Dans un contexte marqué par une crise budgétaire aiguë et une exigence accrue de transparence, les interrogations se multiplient :
• Pourquoi cet accord n’a-t-il pas été résilié malgré l’absence flagrante de résultats ?
• Quelles explications le Premier ministre Alix Didier Fils-Aimé et son gouvernement doivent-ils à la population ?
• Quel rôle ont réellement joué les institutions de contrôle, notamment la Cour supérieure des comptes et du contentieux administratif (CSC/CA), dans la validation et le suivi de ce dossier ?

Ces questions traduisent un malaise profond : celui d’une nation fatiguée des promesses non tenues et des décisions prises sans reddition de comptes.

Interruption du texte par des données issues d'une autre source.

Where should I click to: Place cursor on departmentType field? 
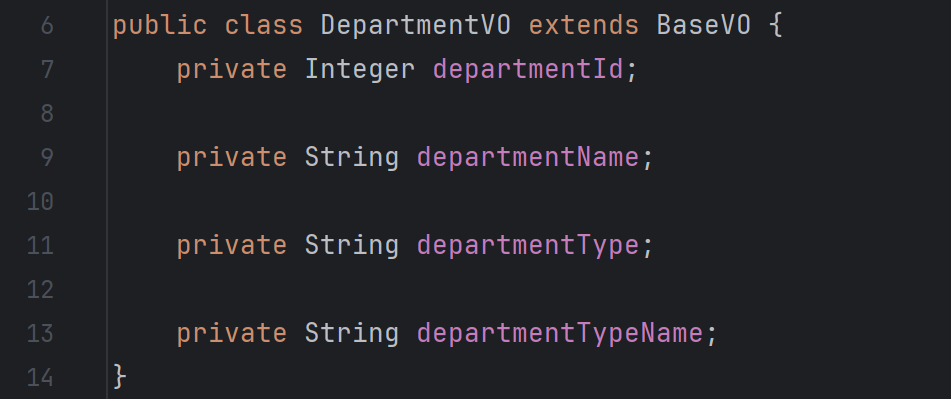[x=528, y=246]
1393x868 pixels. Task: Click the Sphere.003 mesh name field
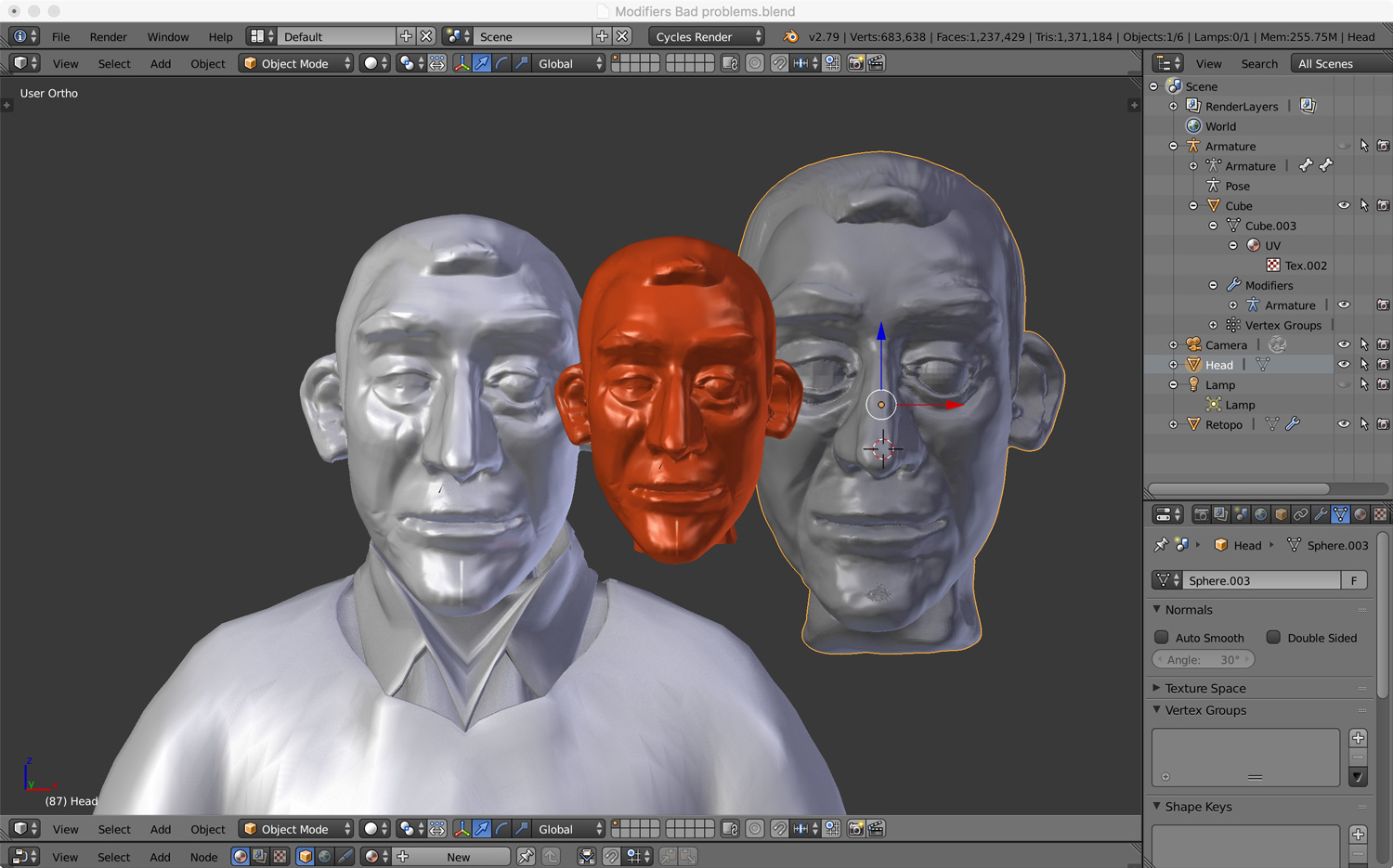(x=1260, y=580)
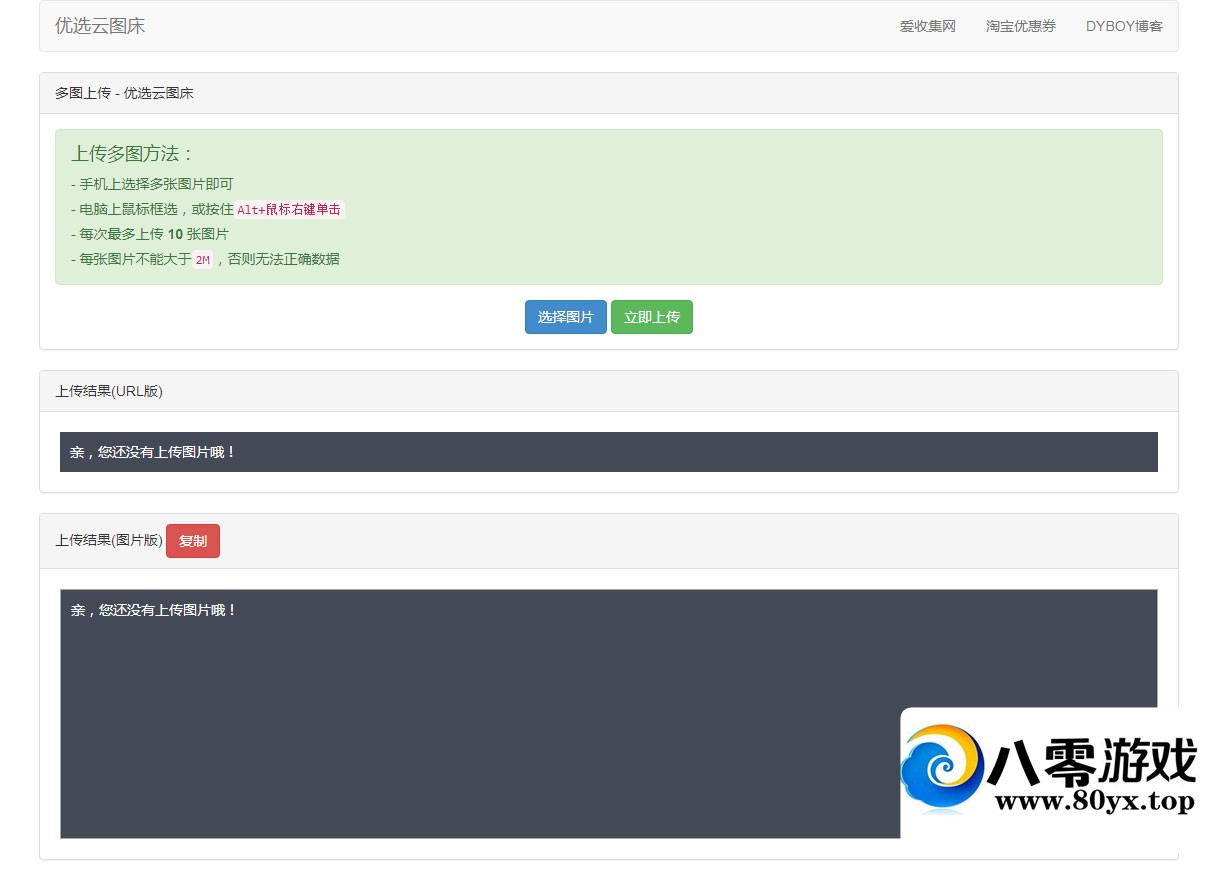
Task: Select the 多图上传 - 优选云图床 panel header
Action: click(x=124, y=93)
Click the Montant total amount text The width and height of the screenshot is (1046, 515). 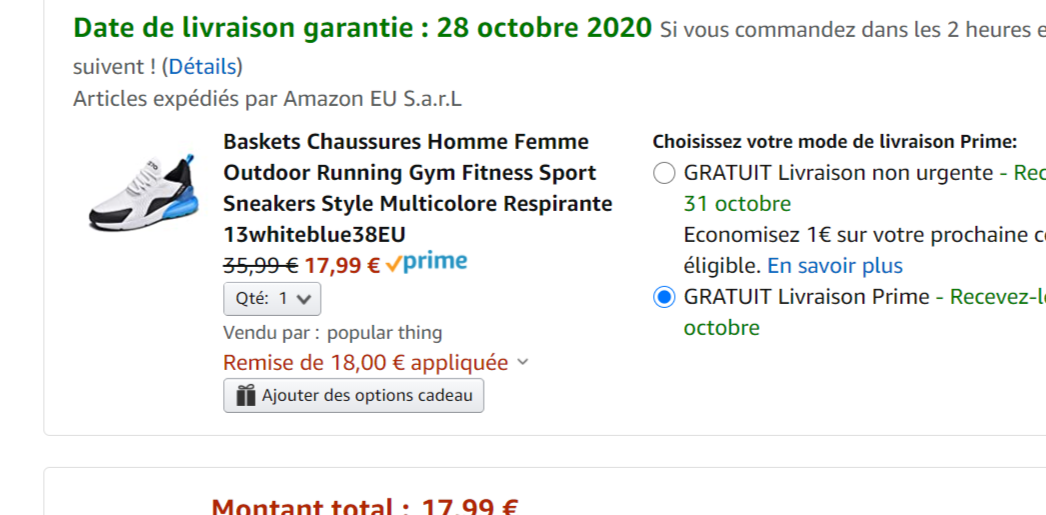coord(365,507)
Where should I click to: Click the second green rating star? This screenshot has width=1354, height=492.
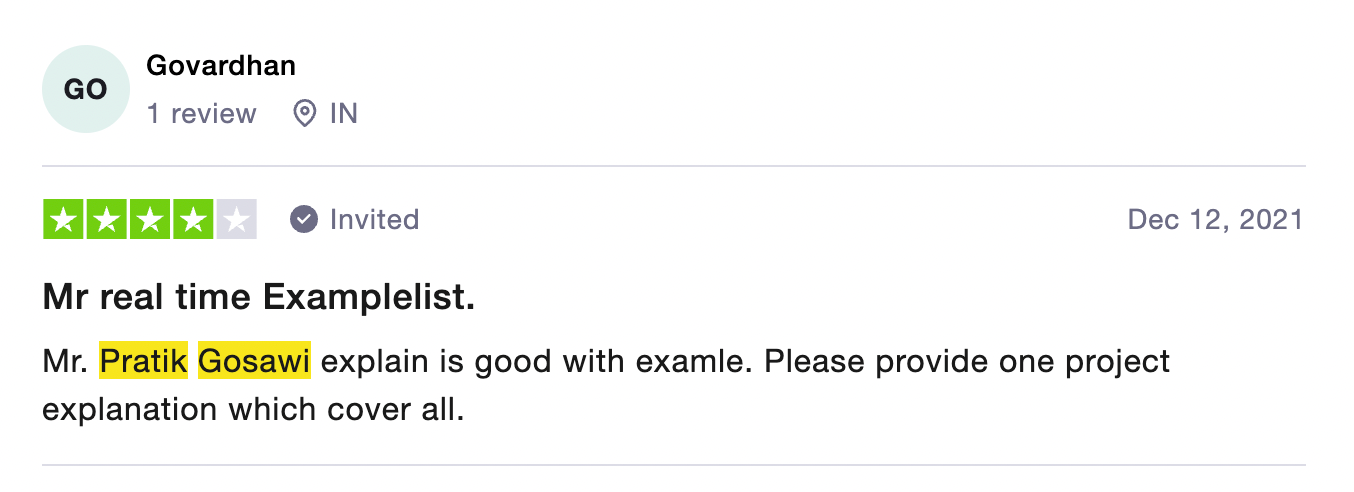(x=107, y=220)
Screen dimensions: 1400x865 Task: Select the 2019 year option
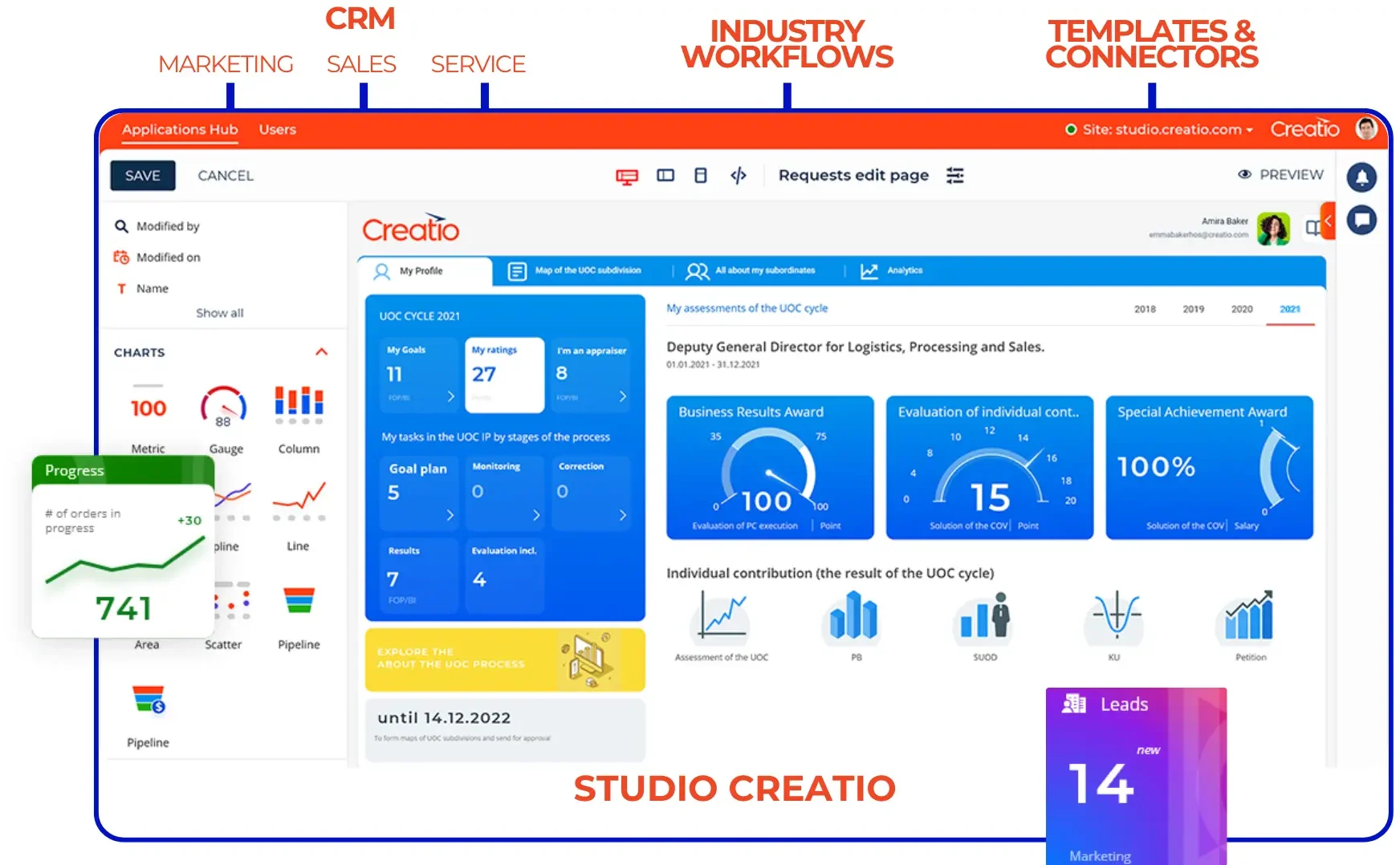(x=1193, y=309)
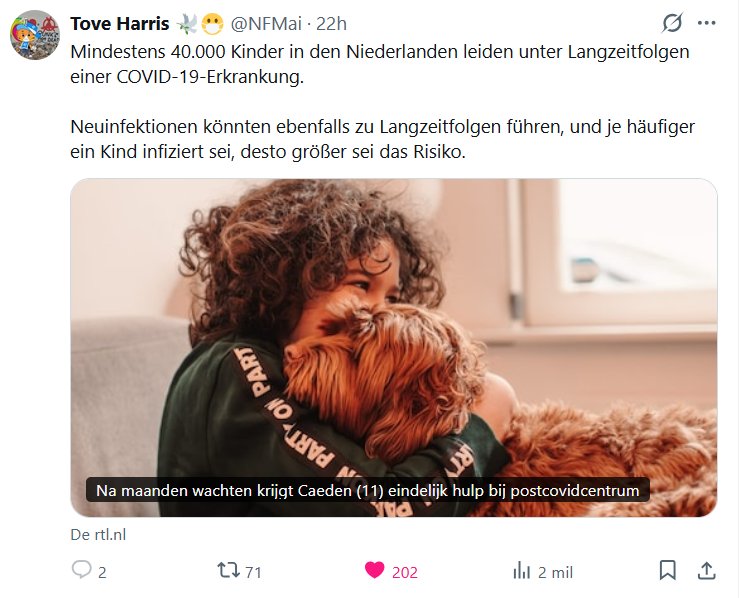742x598 pixels.
Task: Open Tove Harris profile avatar
Action: 35,35
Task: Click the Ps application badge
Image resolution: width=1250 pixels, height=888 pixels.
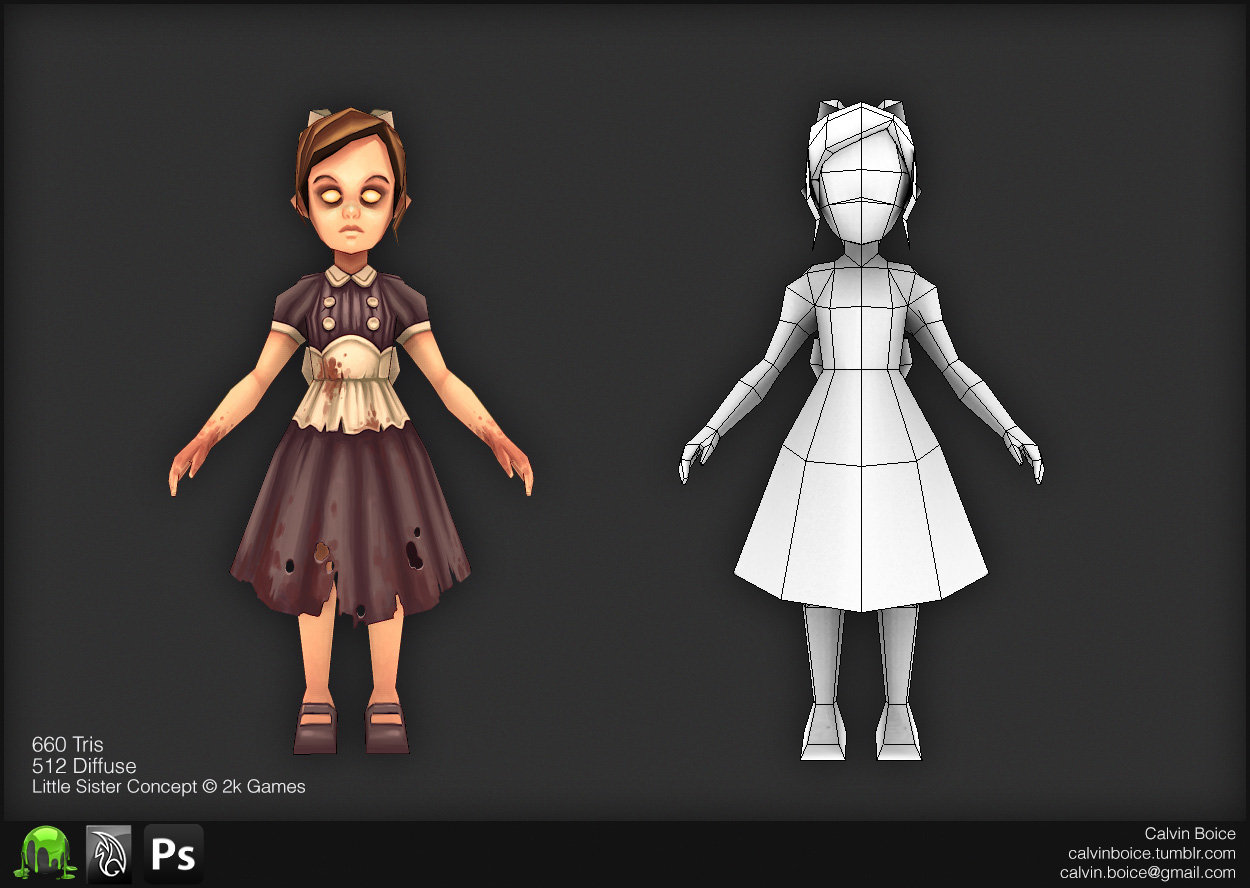Action: pos(174,854)
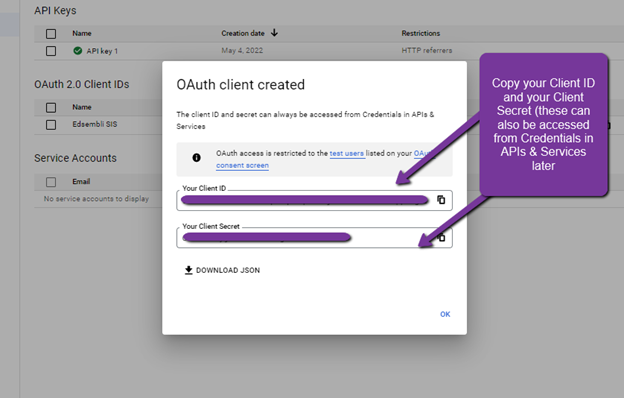Screen dimensions: 624x398
Task: Copy the Client ID to clipboard
Action: [x=441, y=200]

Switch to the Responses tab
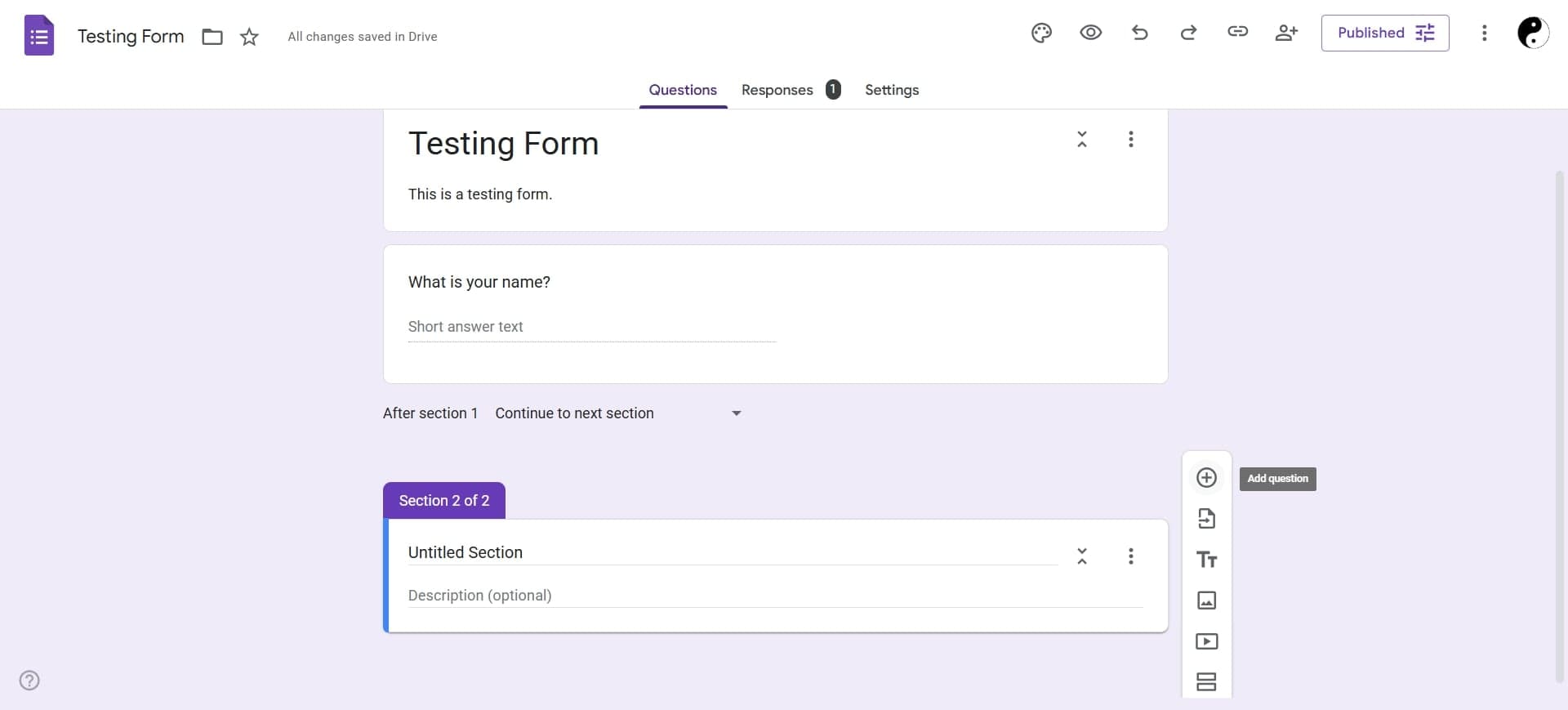[777, 90]
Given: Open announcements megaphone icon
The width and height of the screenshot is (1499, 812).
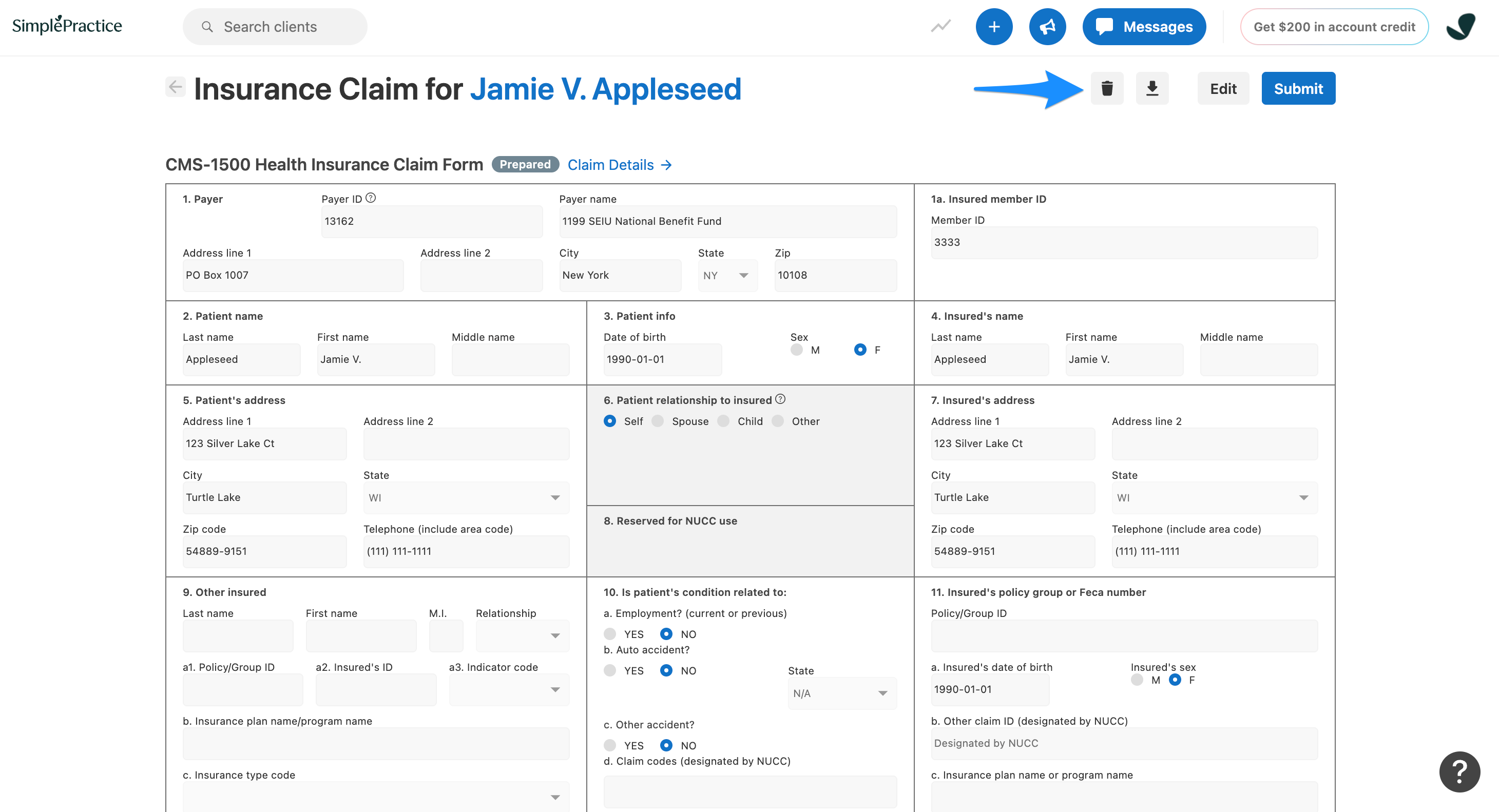Looking at the screenshot, I should pyautogui.click(x=1047, y=27).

Une faute politique et morale

Au-delà de son inefficacité, ce contrat soulève une question majeure de souveraineté. Confier à des acteurs privés étrangers des missions relevant du cœur régalien de l’État sans résultats tangibles constitue, pour beaucoup d’observateurs, une faute politique et morale grave.

L’heure de vérité

Face à ce qui ressemble de plus en plus à un scandale national, les exigences se durcissent :
• publication intégrale du contrat ;
• audit indépendant des fonds engagés ;
• clarification publique des responsabilités ;
• et rupture immédiate de tout accord inefficace.

La nation doit se lever

Ce dossier dépasse un simple contrat : il incarne la lutte pour la transparence, la responsabilité et la dignité nationale.

Haïti ne peut plus tolérer que des millions disparaissent sans résultats. Le peuple a le droit de savoir, le devoir d’exiger et la légitimité de demander des comptes.